18 Gennaio 2013

FOCUS – Pazza nel Dna

di Claudio Colombrita

Pazzia, esaltazione, sconforto, schizofrenia, instabilità, euforia, disperazione e chi più ne ha più ne metta, tutti aggettivi, positivi e negativi, forse esagerati, semplicemente l’anima e l’essenza di una squadra che ha i colori nero e azzurri. Spesso criticata, perchè le cose facili sono più agevoli da comprendere, perchè semplicemente la normalità a volte è ciò che ci vuole per raggiungere la continuità, di risultati, di prestazioni e di stati d’animo, altre volte esaltata, perchè l’originalità e la genialità colpiscono come un abbaglio in un cielo che più scuro non si può, forse perchè la normalità richiama la routine e il tifoso vuole invece emozioni, sussulti, un senso costante di vertigine tra l’alto e il basso, tra la gioia e lo sconforto.

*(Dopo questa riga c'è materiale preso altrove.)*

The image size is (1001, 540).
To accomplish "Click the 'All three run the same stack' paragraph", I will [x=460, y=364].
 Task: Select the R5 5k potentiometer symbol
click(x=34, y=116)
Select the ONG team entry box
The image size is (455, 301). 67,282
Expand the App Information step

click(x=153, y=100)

Non parliamo nè di opera teatrale, nè di un film, nè di uno spettacolo, parliamo di una “semplice” squadra di calcio, che raccoglie in sè tutto ciò, contenitore unico di emozioni eterogenee, unica e inimitabile nella sua essenza, l’Inter è follia allo stato puro, la squadra imprevedibile per eccellenza.

Croce e delizia dei tifosi, impronosticabile per gli scommettitori di tutto il mondo, capace di perdere uno scudetto già vinto contro una squadra ampiamente appagata come la Lazio, “audace” oltremodo nel buttare all’aria una qualificazione in Champions contro una squadra di semisconosciuti come l’Helsingborg, ma altresì in grado di scrivere pagine di una bellezza sconvolgente, rimonte epiche e impensabili anche per il più folle dei folli, di sovvertire anche i pronostici scritti con inchiostri indelebili.

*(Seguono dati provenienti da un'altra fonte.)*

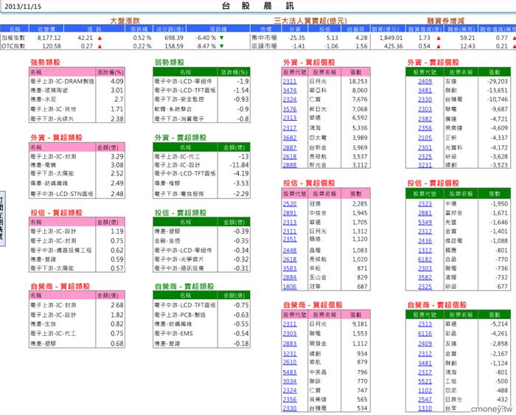
Task: Click 漲跌幅(%) header in 弱勢類股 table
Action: (236, 72)
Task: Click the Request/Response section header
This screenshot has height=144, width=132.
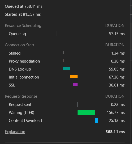Action: pyautogui.click(x=21, y=96)
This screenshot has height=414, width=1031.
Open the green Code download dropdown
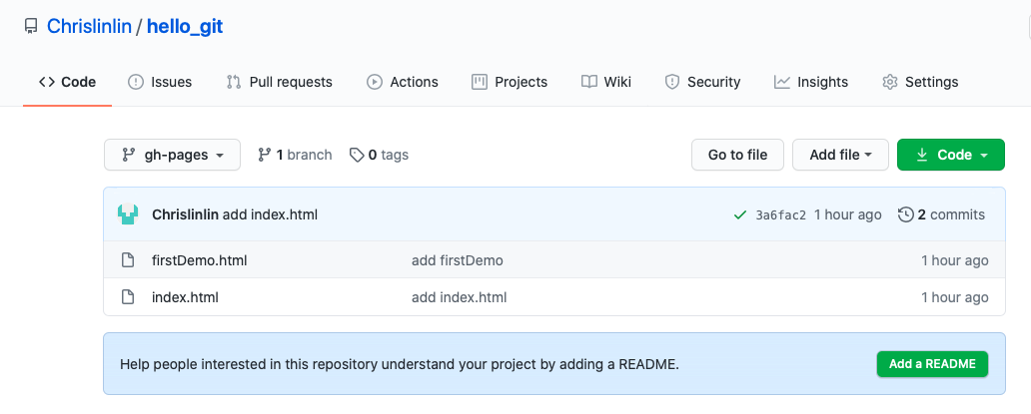(950, 155)
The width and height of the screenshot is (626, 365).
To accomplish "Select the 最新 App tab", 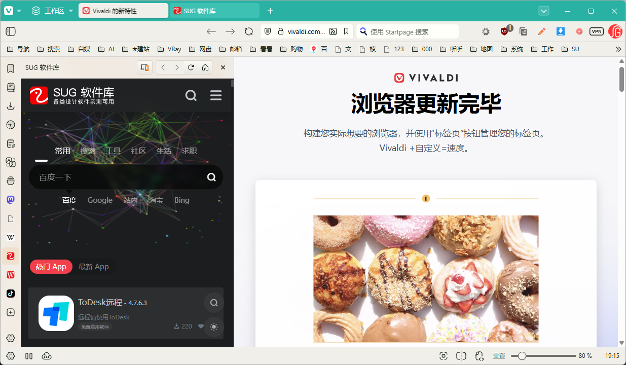I will pyautogui.click(x=94, y=267).
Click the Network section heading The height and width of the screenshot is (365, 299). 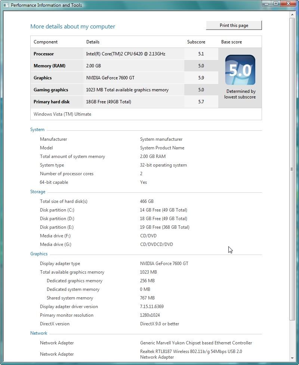(x=39, y=333)
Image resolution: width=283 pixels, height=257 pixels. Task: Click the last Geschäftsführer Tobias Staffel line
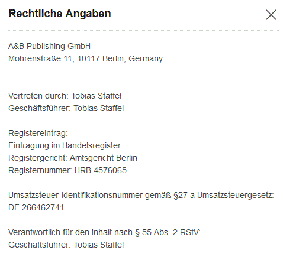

La partita con il Bologna di Coppa Italia è solo l’ultimo esempio di fulgido squilibrio, un 2 a 0 a qualche manciata di minuti dalla fine della partita che presagiva un comodo raggiungimento della semifinale e che in poco tempo si trasforma invece in 2-2 rischiando di diventare un 2-3, una beffa delle beffe che si trasforma in una serata di gloria col gol di Ranocchia al 120′, un urlo nerazzurro manco fosse una finale di Champions, le solite sette camicie sudate.

Quando un essere umano prende la decisione (saggia) di tifare per l’Inter, firma un contratto in bianco, sa come entra in questo bellissimo tunnel ma non sa come e se ne esce, sa che proverà emozioni ma non sa di che tipo, sa che potrebbe rimanerci secco ma sa anche che può rendere la sua vita un intenso e continuo viaggio in una montagna russa, alti e bassi come sale della vita.

Sui schermi nerazzurri si sono visti capitomboli clamorosi, vittorie trionfanti e insperate e rimonte mozzafiato, una squadra in grado di passare alla storia per un Triplete ma anche per una serie di sconfitte con squadre dal nome impronunciabile, mai scesa nella categoria inferiore ma a lungo con una paura smisurata del confronto europeo.

Il tifoso nerazzurro che si appresta a vedere la partita della sua squadra del cuore non può permettersi mai di guardare il nome della squadra avversaria, può battere in modo trionfale il Barcellona e perdere in maniera clamorosa con il Trabzonspor, può essere in vantaggio di due gol e farsi rimontare, può essere in svantaggio di due gol a sei minuti dalla fine e recuperare e vincere 3-2 (Inter-Sampdoria del 2005).

Tifare Inter non è facile, rischioso per certi versi e meraviglioso per altri, adrenalinico sempre a volte forse fin troppo, alzi la mano chi conosce una squadra tanto imprevedibile quanto emozionante, certo è che se si pensasse anche ad una copertura sanitaria per i neo nerazzurri sarebbe forse meglio per tutti, per i vecchi invece sarebbe gradita almeno una visita gratuita l’anno per le coronarie.